The scrutiny was highly targeted. At S&P 500 companies, compensation committee chairs saw their average support dip to 94.5%, notably below the 96.3% overall average. Nomination committee chairs fared even worse, with their backing falling to 92.2%. This pinpoints where investors are focusing their ire, holding specific individuals accountable for decisions related to executive rewards and board composition. The primary drivers for this pushback were clear: misalignment between pay and performance, the granting of large discretionary or one-off awards, and a lack of sufficient disclosure and transparency in compensation reports.
A New Arena for Shareholder Engagement
The dynamics of shareholder proposals also underwent a significant transformation. Average support for shareholder-led resolutions continued to decline, particularly for those with an environmental or social focus. BlackRock, for example, supported a mere 2.4% of environmental-focused resolutions and 2.5% of social-themed proposals at Russell 3000 companies, marking a stark reduction from prior years.
Simultaneously, companies became more successful at preventing such proposals from ever reaching a vote. The 2025 season saw a record volume of "no-action" requests submitted to the U.S. Securities and Exchange Commission (SEC), with companies seeking permission to exclude shareholder proposals from their proxy materials. The volume of requests approved for exclusion jumped by 33%, creating a challenging environment for activists.

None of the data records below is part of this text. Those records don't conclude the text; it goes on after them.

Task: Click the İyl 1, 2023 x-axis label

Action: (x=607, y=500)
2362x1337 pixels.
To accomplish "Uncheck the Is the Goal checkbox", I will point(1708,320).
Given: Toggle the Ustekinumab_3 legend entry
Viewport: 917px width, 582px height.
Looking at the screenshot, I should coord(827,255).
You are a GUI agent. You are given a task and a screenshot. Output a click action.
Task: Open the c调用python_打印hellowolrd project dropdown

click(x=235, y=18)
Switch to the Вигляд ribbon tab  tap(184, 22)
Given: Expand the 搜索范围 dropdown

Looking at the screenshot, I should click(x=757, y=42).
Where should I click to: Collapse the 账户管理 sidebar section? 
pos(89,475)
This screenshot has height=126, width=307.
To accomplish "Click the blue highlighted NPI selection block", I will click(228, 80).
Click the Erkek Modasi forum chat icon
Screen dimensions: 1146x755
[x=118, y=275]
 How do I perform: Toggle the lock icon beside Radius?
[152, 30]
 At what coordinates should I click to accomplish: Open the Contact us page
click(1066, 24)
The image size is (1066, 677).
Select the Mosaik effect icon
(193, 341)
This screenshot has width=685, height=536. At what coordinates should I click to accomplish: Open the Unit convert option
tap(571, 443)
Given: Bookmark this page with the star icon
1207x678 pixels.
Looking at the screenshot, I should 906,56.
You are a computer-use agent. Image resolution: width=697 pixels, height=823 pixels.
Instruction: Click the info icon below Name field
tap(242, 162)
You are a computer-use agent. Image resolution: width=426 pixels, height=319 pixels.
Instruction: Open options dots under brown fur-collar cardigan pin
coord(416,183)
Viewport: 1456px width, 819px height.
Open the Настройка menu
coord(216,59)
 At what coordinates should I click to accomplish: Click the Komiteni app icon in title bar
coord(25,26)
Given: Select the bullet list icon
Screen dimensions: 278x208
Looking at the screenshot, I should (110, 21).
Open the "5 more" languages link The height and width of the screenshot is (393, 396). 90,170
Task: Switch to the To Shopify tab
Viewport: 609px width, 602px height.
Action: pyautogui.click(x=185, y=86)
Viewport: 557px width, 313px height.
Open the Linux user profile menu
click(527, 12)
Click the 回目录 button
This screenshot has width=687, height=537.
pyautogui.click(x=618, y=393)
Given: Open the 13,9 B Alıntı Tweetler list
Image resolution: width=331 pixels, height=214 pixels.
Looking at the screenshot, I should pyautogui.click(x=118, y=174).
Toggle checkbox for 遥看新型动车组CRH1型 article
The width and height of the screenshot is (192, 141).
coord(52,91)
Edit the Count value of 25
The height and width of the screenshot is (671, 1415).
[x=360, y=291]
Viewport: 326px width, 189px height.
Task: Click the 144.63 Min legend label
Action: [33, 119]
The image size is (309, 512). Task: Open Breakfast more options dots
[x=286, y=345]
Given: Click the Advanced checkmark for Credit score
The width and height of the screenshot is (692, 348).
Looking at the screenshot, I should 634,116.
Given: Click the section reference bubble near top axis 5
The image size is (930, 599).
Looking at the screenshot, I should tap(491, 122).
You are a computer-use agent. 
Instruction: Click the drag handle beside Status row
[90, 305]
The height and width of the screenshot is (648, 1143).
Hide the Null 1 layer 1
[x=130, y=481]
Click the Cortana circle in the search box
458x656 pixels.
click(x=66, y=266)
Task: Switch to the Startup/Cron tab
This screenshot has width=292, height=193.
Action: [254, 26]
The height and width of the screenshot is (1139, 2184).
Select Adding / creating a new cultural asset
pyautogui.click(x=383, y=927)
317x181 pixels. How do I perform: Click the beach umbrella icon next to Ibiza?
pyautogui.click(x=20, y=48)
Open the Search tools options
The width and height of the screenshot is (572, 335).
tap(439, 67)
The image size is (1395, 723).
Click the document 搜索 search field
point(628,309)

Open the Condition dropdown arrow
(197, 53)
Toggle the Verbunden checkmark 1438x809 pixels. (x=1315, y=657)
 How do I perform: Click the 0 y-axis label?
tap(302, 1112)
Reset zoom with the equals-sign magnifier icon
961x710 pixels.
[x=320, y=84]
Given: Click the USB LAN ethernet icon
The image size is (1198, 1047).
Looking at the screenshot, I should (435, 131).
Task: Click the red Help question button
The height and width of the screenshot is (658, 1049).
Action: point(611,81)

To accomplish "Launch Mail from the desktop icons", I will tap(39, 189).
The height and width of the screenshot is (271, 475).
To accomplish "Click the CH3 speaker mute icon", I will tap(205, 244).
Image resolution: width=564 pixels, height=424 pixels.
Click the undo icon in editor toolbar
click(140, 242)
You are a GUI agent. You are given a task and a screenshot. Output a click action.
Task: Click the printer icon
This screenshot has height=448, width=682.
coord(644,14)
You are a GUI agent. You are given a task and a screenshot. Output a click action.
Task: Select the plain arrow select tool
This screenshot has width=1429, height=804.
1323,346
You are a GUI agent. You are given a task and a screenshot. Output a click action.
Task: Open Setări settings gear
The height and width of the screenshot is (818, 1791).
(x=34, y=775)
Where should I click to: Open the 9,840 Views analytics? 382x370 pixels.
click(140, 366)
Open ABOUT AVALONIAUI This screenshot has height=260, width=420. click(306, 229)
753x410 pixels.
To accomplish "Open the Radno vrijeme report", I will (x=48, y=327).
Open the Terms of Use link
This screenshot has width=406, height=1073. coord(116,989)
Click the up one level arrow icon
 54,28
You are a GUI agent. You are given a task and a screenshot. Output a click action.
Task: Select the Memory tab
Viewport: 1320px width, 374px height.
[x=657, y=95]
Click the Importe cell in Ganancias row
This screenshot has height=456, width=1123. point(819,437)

This entire process is set for a dramatic overhaul. Citing an overwhelming workload, the SEC recently announced it will not provide substantive responses to no-action requests for the upcoming 2026 proxy season. This landmark shift removes a key arbiter from the process, leaving companies and shareholders to navigate the rules more independently. The change could either embolden companies to exclude more proposals, risking litigation, or force them to include more to avoid legal challenges. For activists, it necessitates a strategic rethink, potentially pushing disputes from regulatory filings into the courtroom.
Despite the headwinds against certain types of proposals, the DMI report underscores that core governance issues remain a top investor priority. As Josh Black stated, "governance-focused proposals continue to resonate with investors with the most prominent asset managers recording average support upwards of 20% at the Russell 3000." This clearly signals that while the topics of engagement may be shifting, the fundamental principle of board accountability remains a non-negotiable pillar of modern stewardship.